Matters of fact need not be discussed, as they are all agreed or are embraced in the special findings of the court. Safe arrival and delivery of the cargo are admitted; and it appears that the defendants, before the delivery of the cargo gave to the plaintiff an average bond, in which they promised and agreed to pay to the plaintiff their respective proportions of the expenses, charges, and sacrifices made or incurred by the plaintiff during the detention of the vessel for repairs, in consequence of damage received by a collision with another vessel while proceeding towards Callao for a clearance, payment to be made whenever and so soon as the average should be adjusted conformably to law and the usages of the port of New York.
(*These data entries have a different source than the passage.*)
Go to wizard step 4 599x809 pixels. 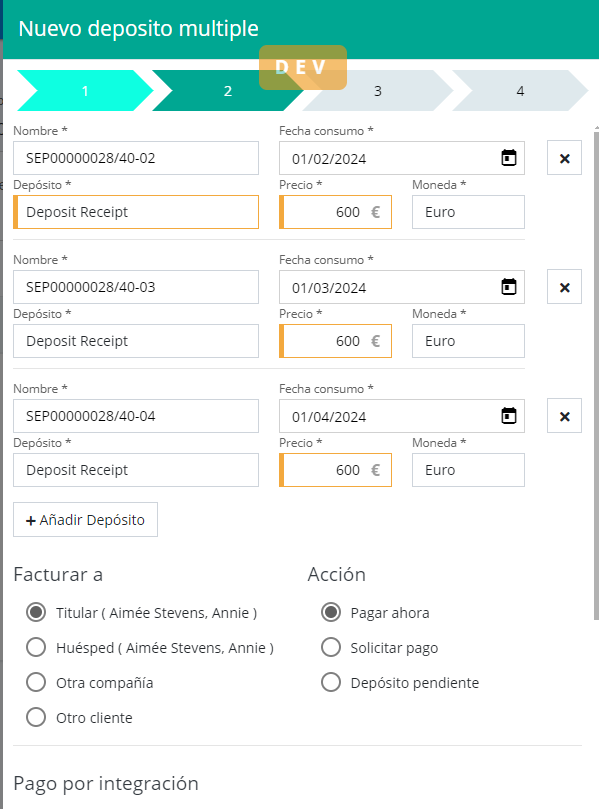pyautogui.click(x=520, y=91)
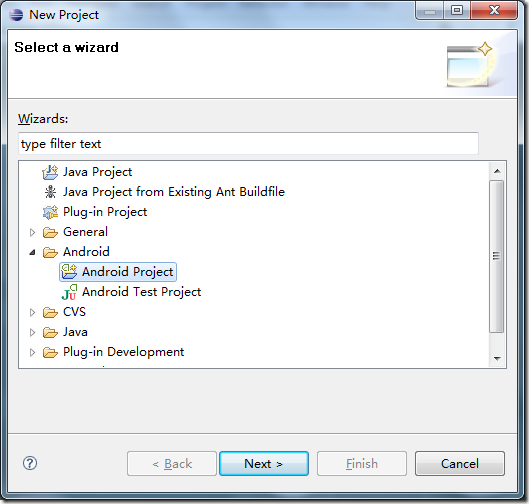Image resolution: width=529 pixels, height=504 pixels.
Task: Click the wizard list scrollbar down arrow
Action: pos(497,359)
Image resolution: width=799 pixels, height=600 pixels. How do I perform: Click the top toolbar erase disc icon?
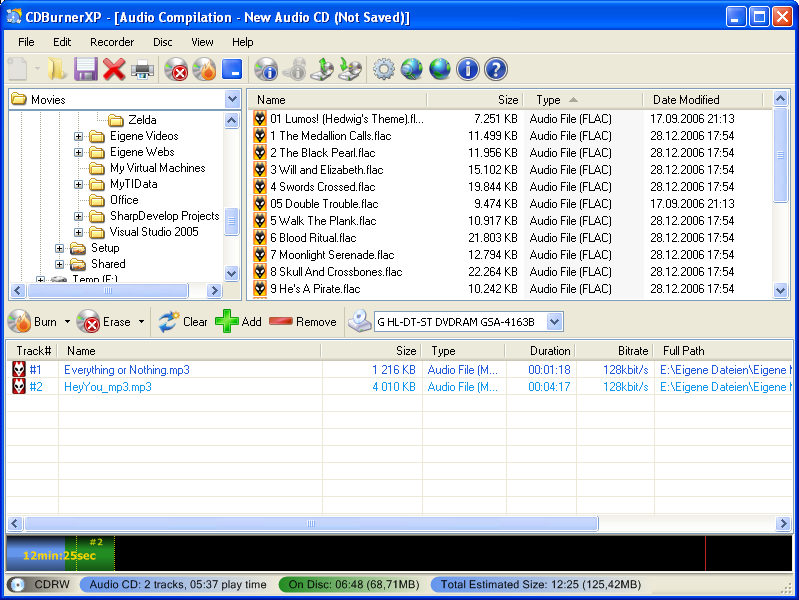176,69
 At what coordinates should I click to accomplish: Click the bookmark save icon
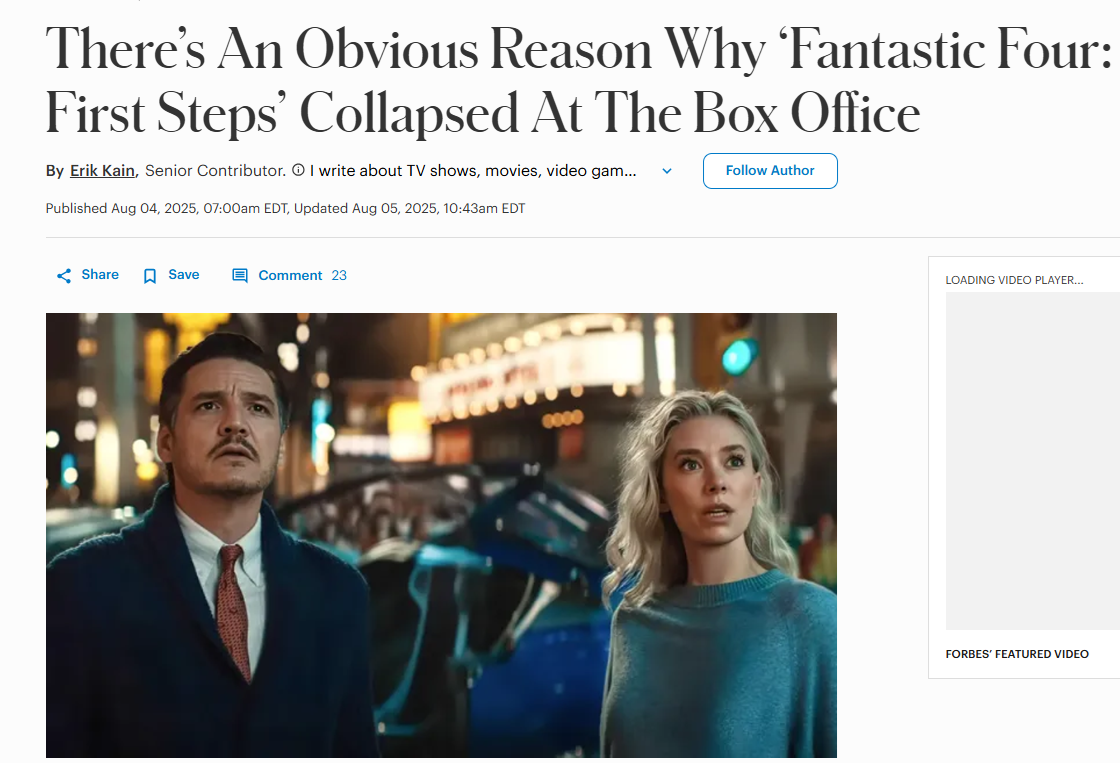tap(150, 276)
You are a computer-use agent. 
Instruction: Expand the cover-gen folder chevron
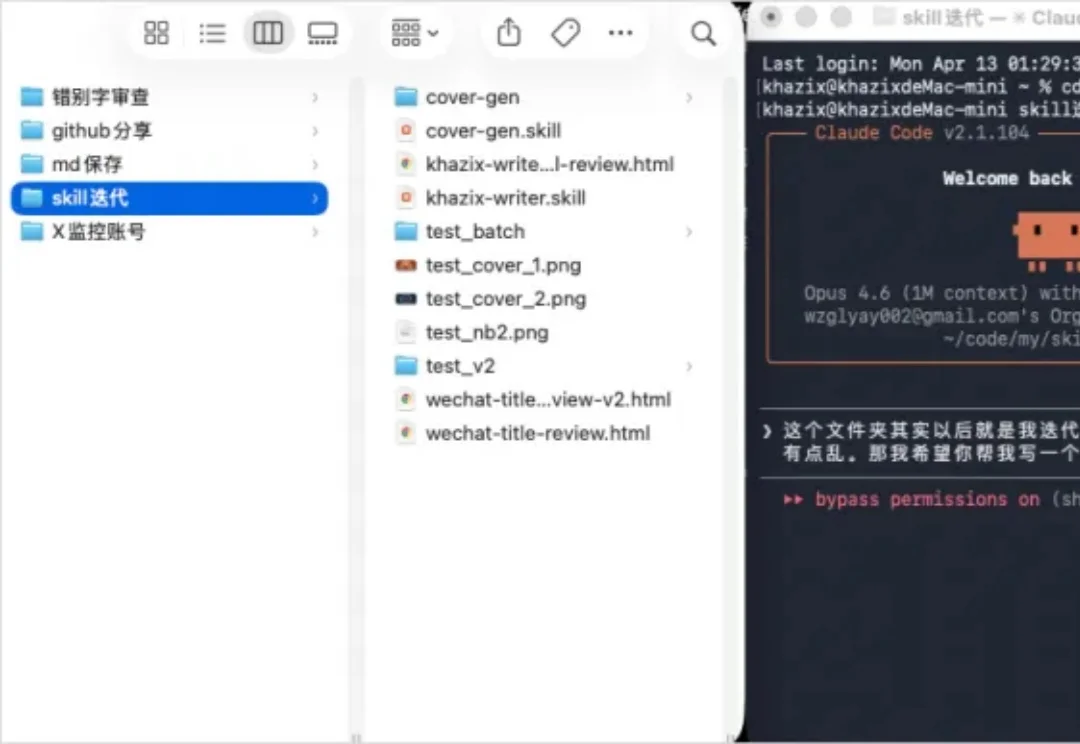click(x=690, y=98)
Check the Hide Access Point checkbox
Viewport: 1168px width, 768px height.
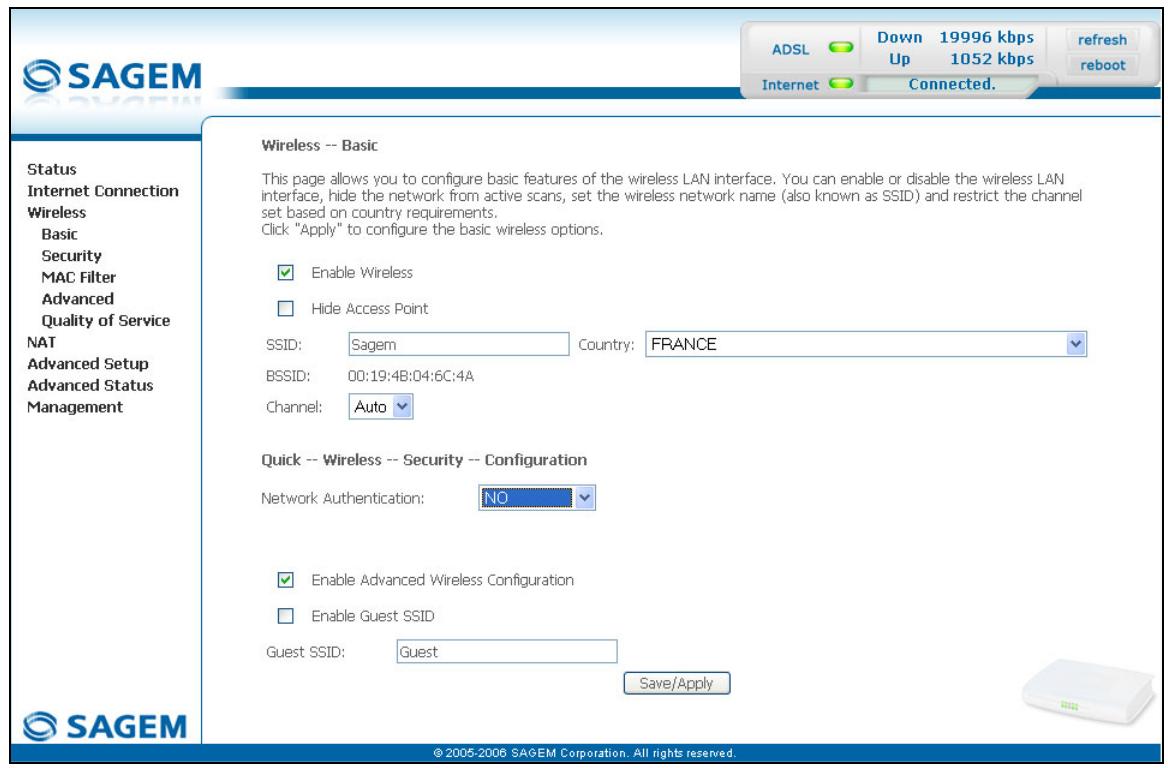click(x=285, y=308)
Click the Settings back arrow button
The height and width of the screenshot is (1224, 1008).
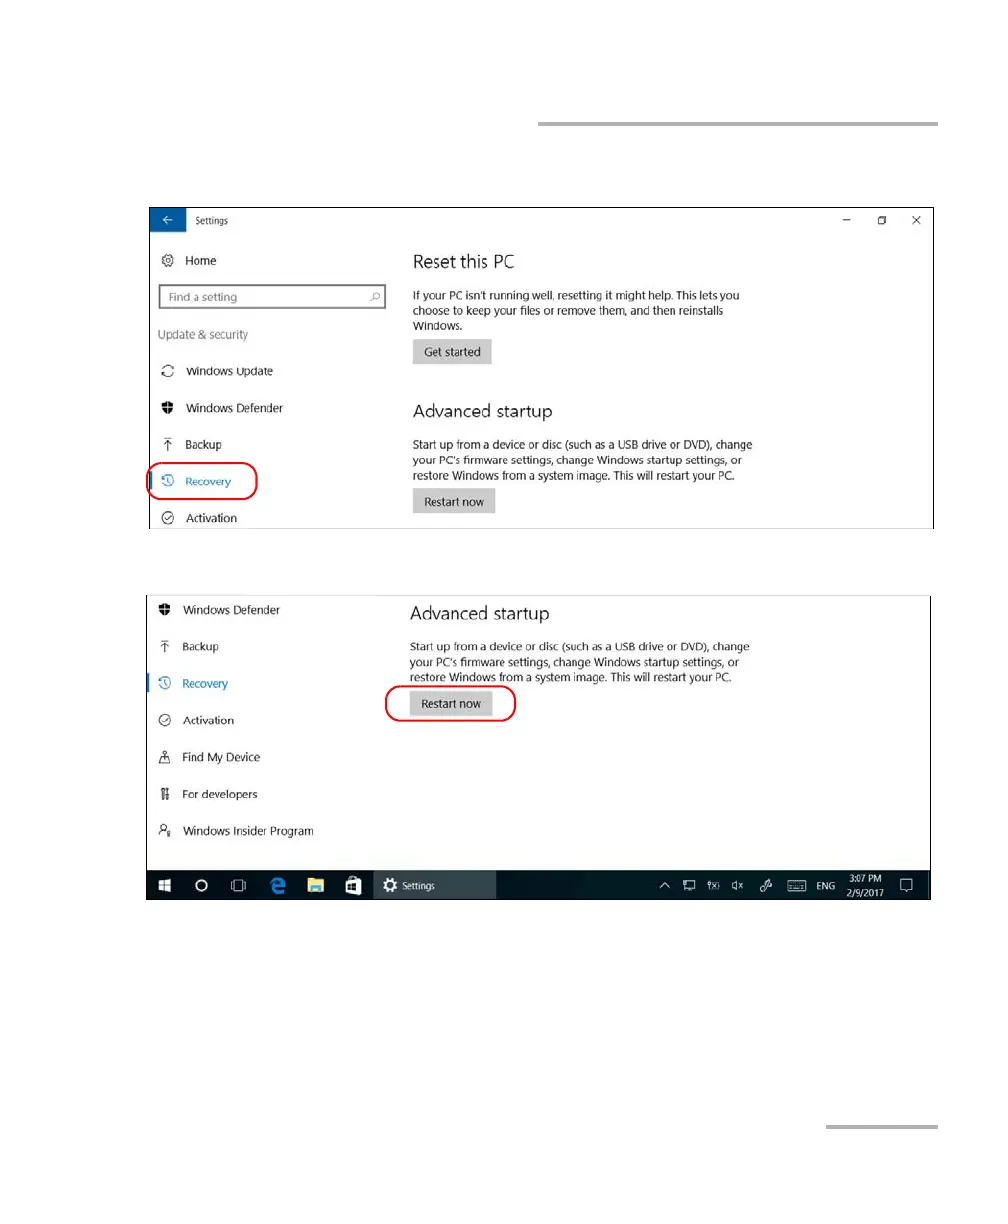167,220
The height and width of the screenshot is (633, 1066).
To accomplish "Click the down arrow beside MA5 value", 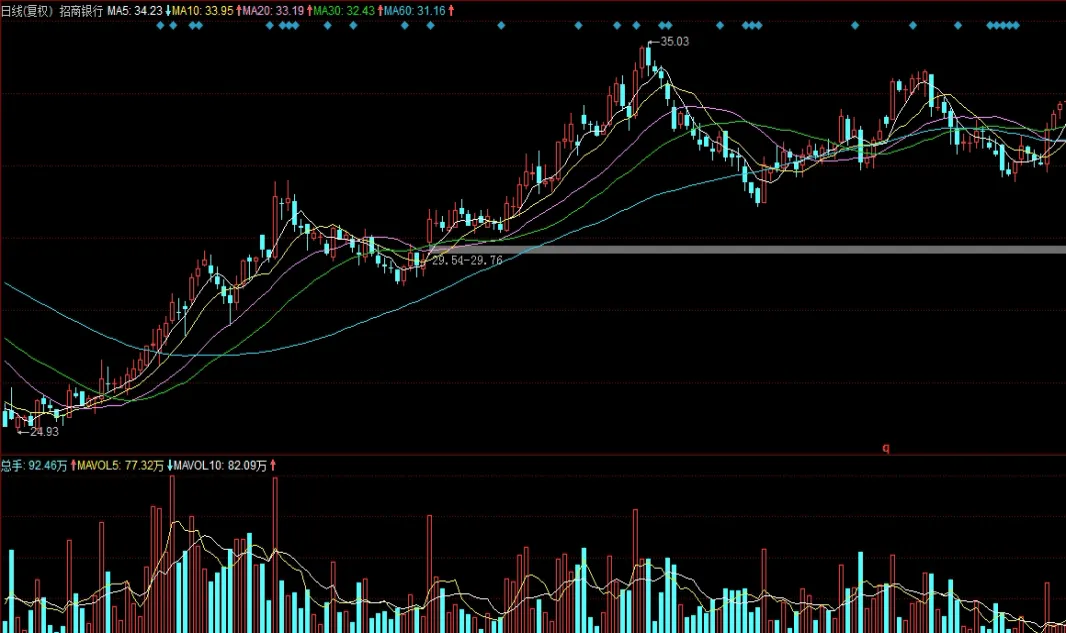I will 166,9.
Most of the material matters of fact are embraced in the special findings of the court as follows: That the ship, on her voyage to Callao for clearance and orders, was seriously damaged in consequence of the collision; that she reached the port where she was to touch in the damaged condition described in the surveys exhibited in the record; that she was in distress, and unable to prosecute her voyage; that, in consequence of the peril, it was necessary that she should be unladen, and be extensively repaired; that the repairs were necessary in order to enable her to prosecute her voyage, and that by means thereof the voyage was prosecuted; that the repairs were made and that the vessel was reloaded with reasonable despatch; that, by reason of her damaged condition, she was compelled to leave her first anchorage ground, discharge her cargo at the hulk, about one mile from the place of her anchorage, and then to proceed to the dock for repairs, a half-mile more distant from the anchorage than the hulk; that the services of the seamen employed during the repairs of the vessel were necessary for her preservation and safety and the prosecution of the voyage; and that the amount expended for their wages and provisions was a reasonable amount; and that the expenses and salary of the special agent sent to assist the ship at the port of distress are the subject of general average, according to the customs of the port of New York.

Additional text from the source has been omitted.